** What is needed **
Where the line containing "The width and" appears in the entries below, begin there and output every line through the last, exactly, minus the pictures.

** Records provided **
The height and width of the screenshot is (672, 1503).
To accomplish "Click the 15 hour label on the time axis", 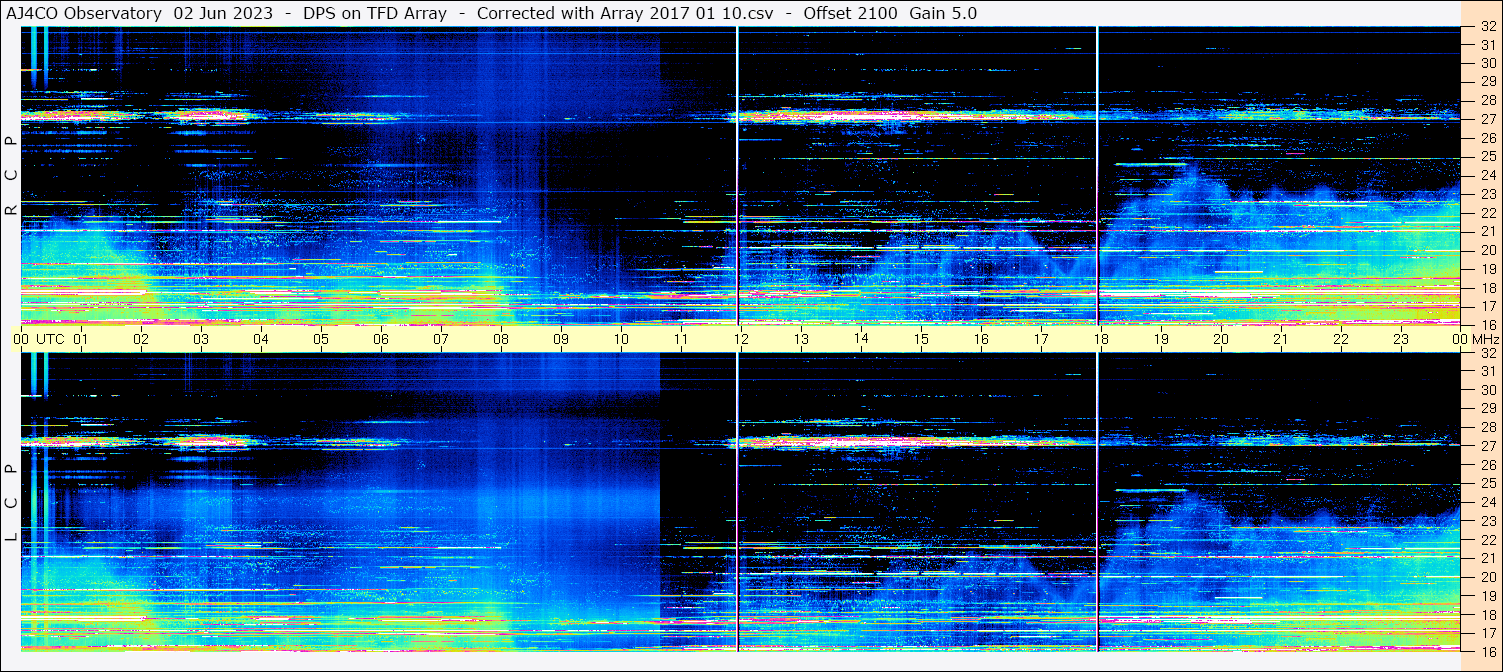I will point(921,339).
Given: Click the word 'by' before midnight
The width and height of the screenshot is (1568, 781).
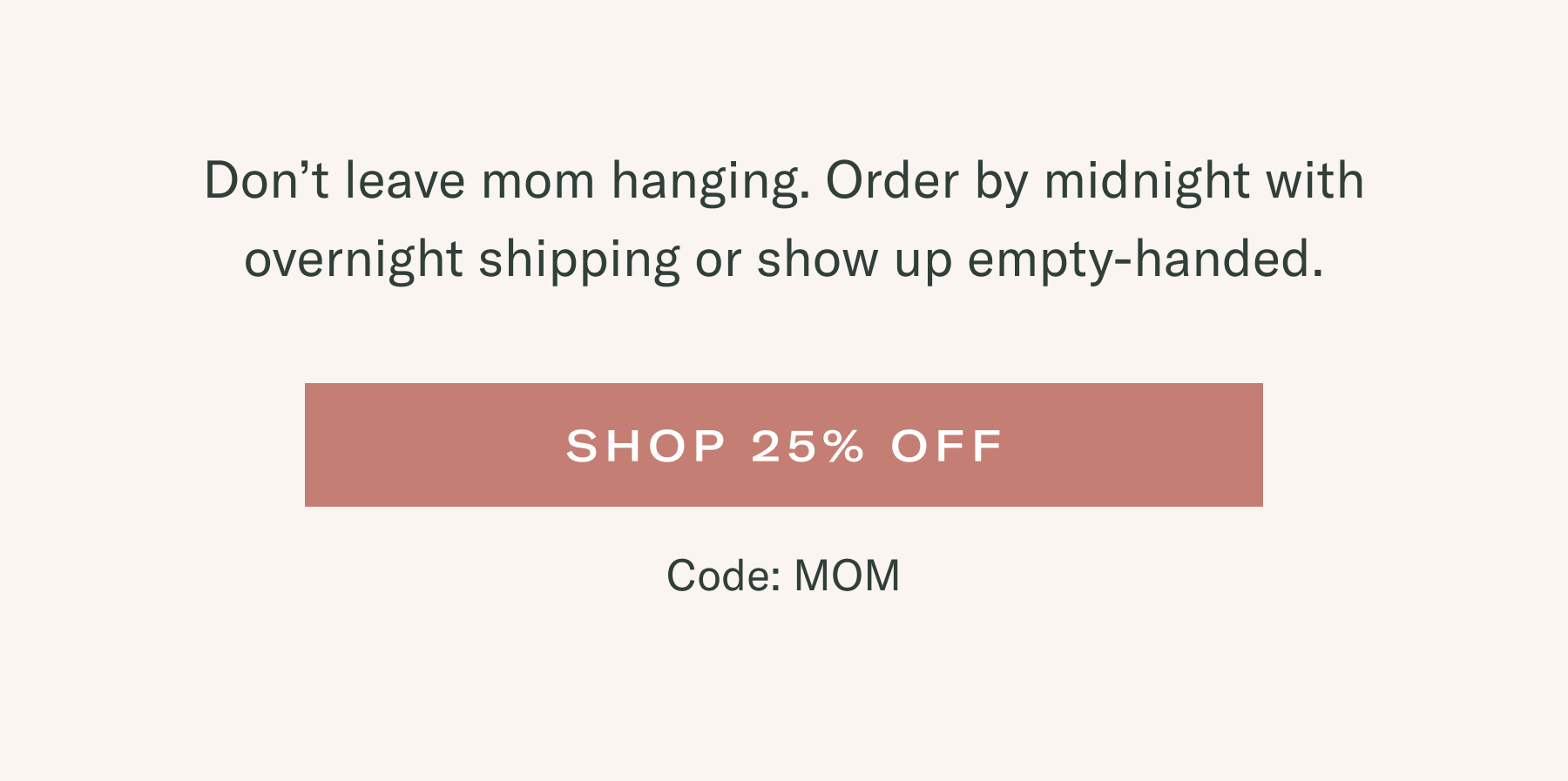Looking at the screenshot, I should pyautogui.click(x=1002, y=183).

** Your response **
The width and height of the screenshot is (1568, 781).
Looking at the screenshot, I should pyautogui.click(x=1002, y=183).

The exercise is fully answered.